Usually a six hour drive back to Boston, it was going to take us 9 hours with the bumper to bumper traffic. People honked. Swore. Flipped each other off. It was anything but silent and the noise grated on my ears a bit. But even through this commotion, everything in the world seemed more peaceful.
“What the hell is wrong with you?!” I heard a guy scream out of his open window at the other car.

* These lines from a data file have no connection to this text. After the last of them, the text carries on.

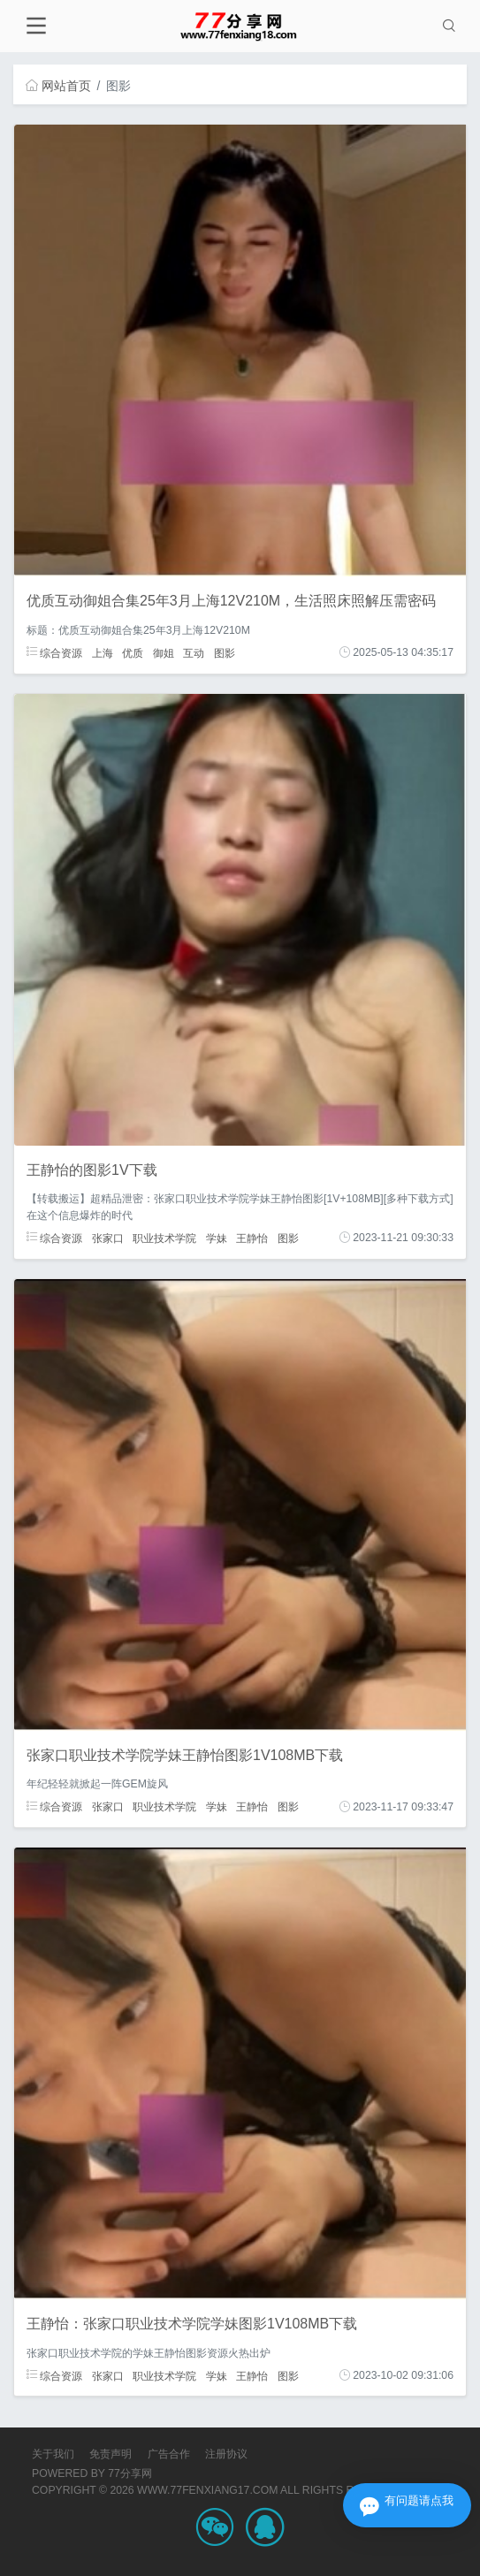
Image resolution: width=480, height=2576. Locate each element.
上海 (102, 652)
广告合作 (169, 2454)
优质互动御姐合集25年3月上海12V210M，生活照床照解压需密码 (231, 600)
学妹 (216, 1237)
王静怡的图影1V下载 (92, 1169)
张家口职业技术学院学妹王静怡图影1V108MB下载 (185, 1755)
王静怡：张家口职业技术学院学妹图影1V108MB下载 (192, 2323)
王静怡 (252, 1237)
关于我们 (53, 2454)
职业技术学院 (164, 1237)
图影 (224, 652)
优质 (132, 652)
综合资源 (54, 652)
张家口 (108, 1237)
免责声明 (110, 2454)
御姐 (163, 652)
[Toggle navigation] (35, 26)
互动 (193, 652)
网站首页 (58, 86)
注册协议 (226, 2454)
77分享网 (130, 2473)
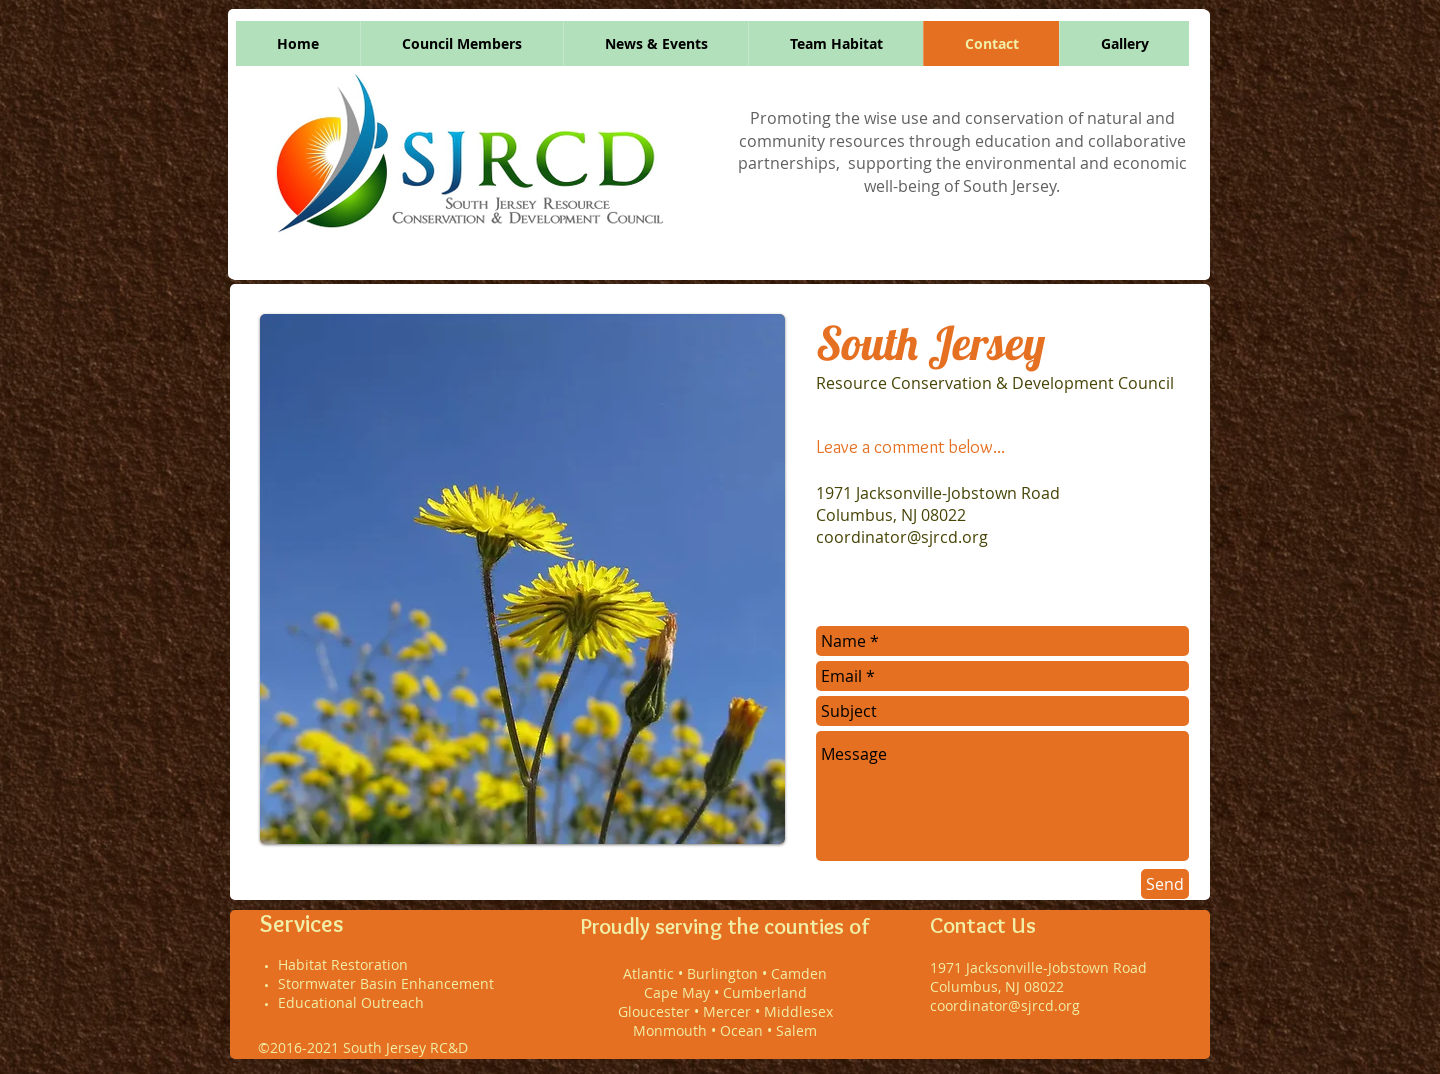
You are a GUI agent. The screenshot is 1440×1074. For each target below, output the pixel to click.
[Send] (1165, 884)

I smiled through compassion. I would have been acting like him just 10 days ago. But today nothing seemed to bother me. I was taken back to the idea of impermanence and the fact that everything changes – something that we had been taught but that I had also learned through experience during these past 10 days. In the meditations, there were times my legs were cramping, my back had shooting pains or I was miserable. And although at the time I never thought it would end, it did. The cramping stopped. The shooting pains eventually ended. And eventually I wasn’t miserable.
I wondered how long this peacefulness would last in my every day life.
“So do you think you’ll continue to meditate?” my dad asked.
“I think so. But I will certainly never set foot in a 10-day silent meditation again!”
That was two years ago and I am about to do my 4th 10-day meditation.
When I arrived back in Boston after the first meditation, my mom saw such profound changes in both me and my dad, in our interactions with her and with each other that she also decided to do a 10-day.
While the extreme peacefulness that I felt when I first left meditation didn’t last, I had much less anxiety in my daily life, I had more compassion for myself and others and I was able to be more balanced in my moods. I did not continue meditating once I got home and so the effects began to wear off which is why I signed up for a second meditation.
Each time has been very unique. They are all difficult in different ways, however, it has never been as horrible as the first time because I know that at the end of the suffering of 10 days, I will come out happier.